Cases Expose “Epidemic” of Domestic Violence

Two recent cases, with very different conclusions, have again shone light on the problem of domestic violence in China. The existence of marital abuse is only beginning to be acknowledged in Chinese society, and is often considered by law enforcement to be a “family matter.” In Sichuan, Li Yan faces the death penalty for killing her husband after he brutally abused her. In Beijing, Kim Lee, the American wife of celebrity English teacher Li Yang, made Chinese legal history by winning a court settlement against her abusive husband after she posted gruesome photos of her battered face on weibo.

Domestic violence is a pervasive problem in China, as Christina Larson reports for Bloomberg Businessweek:

It is difficult to measure the extent of domestic violence in China. Although most officially cited studies are thought to underestimate its prevalence, even those numbers are deeply unsettling. In 2011, the All China Women’s Federation, a state-steered non-governmental organization, released its findings that 25 percent of women in China have been victims of some form of domestic violence. A survey by the China Law Society put that number at 35 percent. An academic study published in 1999 in the International Journal of Gynaecology and Obstetrics found that 16 percent of pregnant woman admitted to the clinic of Hong Kong’s Tsan Yuk Hospital had suffered domestic abuse in the preceding year. By any yardstick, the problem is severe.

In an op-ed in the Guardian, writer Lijia Zhang writes about the “epidemic” of domestic violence in light of these two cases:

These two high-profile domestic violence cases are far from isolated; in fact, they are part of an epidemic. Traditional wisdom in China is to deal with domestic violence as something “best kept inside the house”. In September 2011, when Lee first broke the silence by posting the pictures of her battered face on the internet, her husband and like-minded male observers accused her of “airing the dirty laundry”. He also argued that it was “no big deal,” and that domestic abuse was part of Chinese culture. But now Lee has become an unlikely hero for having the courage to speak out.
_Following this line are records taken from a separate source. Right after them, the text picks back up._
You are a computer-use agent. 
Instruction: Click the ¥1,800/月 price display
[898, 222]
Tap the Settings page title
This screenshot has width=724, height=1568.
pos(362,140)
Lee’s victory is hard-won. There were four hearings before Sunday, but her case was undoubtedly helped by the fact she is an American – and because of her determination and intelligence. More ordinary cases have to meet evidential standards before a court can even consider accepting it. When the case does go forward, punishment for the abuser tends to be light. A few years back, I interviewed a victim named Sun Xueqing, from Hangzhou. Her husband Mo Wenhui received a six-month jail sentence for throwing her from a balcony. Her spine was broken. Her lawyer explained : “My personal guess is that the court saw it as a family dispute. He wouldn’t have gotten away with it so easily if he had thrown a woman other than his wife from the second floor.”